**About this task**
With no word left out, write out the entire listing.

**Dataset excerpts**
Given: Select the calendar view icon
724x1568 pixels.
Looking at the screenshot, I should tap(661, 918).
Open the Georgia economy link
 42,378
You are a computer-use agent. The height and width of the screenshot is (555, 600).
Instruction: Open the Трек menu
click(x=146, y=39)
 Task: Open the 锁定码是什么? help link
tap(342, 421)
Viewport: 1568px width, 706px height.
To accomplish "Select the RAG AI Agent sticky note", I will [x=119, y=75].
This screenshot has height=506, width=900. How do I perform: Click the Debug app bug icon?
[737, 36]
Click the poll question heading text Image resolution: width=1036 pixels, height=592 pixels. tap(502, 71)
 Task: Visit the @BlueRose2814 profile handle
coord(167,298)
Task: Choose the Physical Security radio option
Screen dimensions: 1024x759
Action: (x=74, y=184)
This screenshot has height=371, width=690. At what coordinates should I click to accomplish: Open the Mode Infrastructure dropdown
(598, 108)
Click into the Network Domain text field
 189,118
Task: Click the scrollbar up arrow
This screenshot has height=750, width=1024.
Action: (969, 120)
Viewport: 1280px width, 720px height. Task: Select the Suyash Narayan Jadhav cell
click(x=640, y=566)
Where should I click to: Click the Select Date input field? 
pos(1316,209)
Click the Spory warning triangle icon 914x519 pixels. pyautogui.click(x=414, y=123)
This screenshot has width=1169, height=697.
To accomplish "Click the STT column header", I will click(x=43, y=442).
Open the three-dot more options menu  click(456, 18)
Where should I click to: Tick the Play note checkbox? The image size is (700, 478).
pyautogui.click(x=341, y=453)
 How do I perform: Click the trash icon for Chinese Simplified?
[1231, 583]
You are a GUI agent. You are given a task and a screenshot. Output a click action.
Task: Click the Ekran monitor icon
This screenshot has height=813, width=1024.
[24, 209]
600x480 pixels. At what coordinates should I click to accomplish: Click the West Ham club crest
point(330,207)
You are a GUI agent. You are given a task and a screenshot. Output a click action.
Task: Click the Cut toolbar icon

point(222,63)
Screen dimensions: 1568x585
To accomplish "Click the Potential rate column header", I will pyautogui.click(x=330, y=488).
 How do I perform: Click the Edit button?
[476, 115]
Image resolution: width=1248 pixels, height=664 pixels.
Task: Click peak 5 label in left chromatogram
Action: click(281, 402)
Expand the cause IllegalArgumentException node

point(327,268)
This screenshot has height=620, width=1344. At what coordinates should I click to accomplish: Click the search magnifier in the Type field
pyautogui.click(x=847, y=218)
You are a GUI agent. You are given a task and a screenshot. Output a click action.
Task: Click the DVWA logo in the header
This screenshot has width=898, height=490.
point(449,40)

**Task answer**
Given: Select the calendar view icon
724x1568 pixels.
Looking at the screenshot, I should tap(661, 918).
Open the Georgia economy link
 42,378
You are a computer-use agent. The height and width of the screenshot is (555, 600).
Instruction: Open the Трек menu
click(x=146, y=39)
 Task: Open the 锁定码是什么? help link
tap(342, 421)
Viewport: 1568px width, 706px height.
To accomplish "Select the RAG AI Agent sticky note", I will [x=119, y=75].
This screenshot has height=506, width=900. How do I perform: Click the Debug app bug icon?
[737, 36]
Click the poll question heading text Image resolution: width=1036 pixels, height=592 pixels. tap(502, 71)
 Task: Visit the @BlueRose2814 profile handle
coord(167,298)
Task: Choose the Physical Security radio option
Screen dimensions: 1024x759
Action: (x=74, y=184)
This screenshot has height=371, width=690. At what coordinates should I click to accomplish: Open the Mode Infrastructure dropdown
(598, 108)
Click into the Network Domain text field
 189,118
Task: Click the scrollbar up arrow
This screenshot has height=750, width=1024.
Action: (969, 120)
Viewport: 1280px width, 720px height. Task: Select the Suyash Narayan Jadhav cell
click(x=640, y=566)
Where should I click to: Click the Select Date input field? 
pos(1316,209)
Click the Spory warning triangle icon 914x519 pixels. pyautogui.click(x=414, y=123)
This screenshot has width=1169, height=697.
To accomplish "Click the STT column header", I will click(x=43, y=442).
Open the three-dot more options menu  click(456, 18)
Where should I click to: Tick the Play note checkbox? The image size is (700, 478).
pyautogui.click(x=341, y=453)
 How do I perform: Click the trash icon for Chinese Simplified?
[1231, 583]
You are a GUI agent. You are given a task and a screenshot. Output a click action.
Task: Click the Ekran monitor icon
This screenshot has height=813, width=1024.
[24, 209]
600x480 pixels. At what coordinates should I click to accomplish: Click the West Ham club crest
point(330,207)
You are a GUI agent. You are given a task and a screenshot. Output a click action.
Task: Click the Cut toolbar icon

point(222,63)
Screen dimensions: 1568x585
To accomplish "Click the Potential rate column header", I will pyautogui.click(x=330, y=488).
 How do I perform: Click the Edit button?
[476, 115]
Image resolution: width=1248 pixels, height=664 pixels.
Task: Click peak 5 label in left chromatogram
Action: click(281, 402)
Expand the cause IllegalArgumentException node

point(327,268)
This screenshot has height=620, width=1344. At what coordinates should I click to accomplish: Click the search magnifier in the Type field
pyautogui.click(x=847, y=218)
You are a GUI agent. You are given a task and a screenshot. Output a click action.
Task: Click the DVWA logo in the header
This screenshot has width=898, height=490.
point(449,40)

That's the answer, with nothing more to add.